Iis Soekandar: Salah Sangka

Jumat, 27 Desember 2024

Salah Sangka

Setiap orang mungkin ingin melakukan hal berbeda pada hari libur. Begitu pun saya, Minggu lalu, saat ingin sarapan, kalaupun di luar, tidak di kedai biasanya, sekalian refreshing.

Saya memilih Pujasera Regency. Letaknya di tengah perumahan, daerah Ngesrep Barat, Banyumanik, termasuk Semarang atas. Saya tinggal di Semarang bawah.

Tiba di tempat, saya pikir tempat itu hanya menjajakan makanan, ternyata ada mainan anak-anak, juga penjual buah-buahan dan sayuran.
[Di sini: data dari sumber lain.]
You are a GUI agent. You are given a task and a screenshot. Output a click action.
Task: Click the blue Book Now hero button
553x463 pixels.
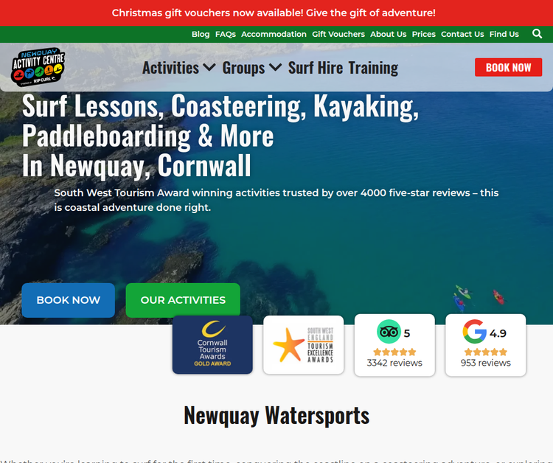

Aroma lezat serabi menyambut kedatangan saya. Penjual menjajakan makanannya depan pintu masuk bangunan, berkonsep gubuk, namun luas. Penjual lelaki duduk di dingklik sambil menuangkan adonan dalam wajan-wajan kecil, lalu menambahi makanan-makanan sebagai rasa-rasa khusus. Penjual wanita melayani pembeli. Melihat antrean panjang, saya menyerah.

Lalu saya masuk. Kedai-kedai makanan berdiri di pinggir, kursi-kursi pembeli di tengah. Pembeli berjubel lintas etnik, lintas generasi. Beragam makanan dijual: tahu aci, siomai, sup matahari, ayam geprek, swike, kwitau, dll.

Tidak ada satu pun kursi kosong di dalam. Di alam bebas, para pembeli juga memenuhi kursi-kursi dengan diteduhi payung-payung. Setelah jalan ke sana ke mari, memlih antrean minimal, saya memesan siomai. Sambil menuggu makanan pesanan, saya bincang-bincang dengan salah satu penjual.

“Ramai pengunjung, banyak untungnya, Koh?” tanya saya sambil memperhatikan ia meracik bahan-bahan makanan untuk dimasak.

            “Ya nggak juga. Yang penting lumayan,” jawabnya tertawa, memamerkan gigi-gigi putihnya; matanya segaris. Ketika saya menebak bahwa rumahnya seputar pujasera, saya salah.             “Medoho,” jawabnya.

Tentu tidak saya perlihatkan ketidakdugaan saya bahwa ia harus menempuh puluhan kilometer dari rumah menuju pujasera. Maka ia mematok harga berlipat ganda dari harga umum, mungkin juga penjual-penjual makanan lain, belum lagi membayar sewa kedai. Namun secara keseluruhan, pujasera memberi banyak fasilitas, termasuk makan di alam bebas sambil melihat Kota Semarang dari atas. Dengan buka hanya hari Minggu dari jam 07.00 hingga 12.00 para pengunjung rindu ke sana lagi.

Saatnya saya menyantap siomai. Tanpa bermaksud ikut campur urusan orang lain, saya mendengar dialog dua wanita, semeja dengan saya. Usia mereka sekitar 25 tahun. Penampilannya sama-sama keren. Semula saya kira mereka dua sahabat, namun, si rambut pendek memerintah ini itu, si rambut panjang menjalankan perintah tanpa penolakan, dan hubungan itu lebih mirip majikan dengan pembantu.

Di perjalanan pulang, saya senyum-senyum atas semua pengalaman pagi itu. Mungkin saya perlu mengoptimalkan sensorik atau indra (penglihatan, pendengaran, penciuman, dll), agar menyikapi hidup secara tepat, dan, tak salah sangka.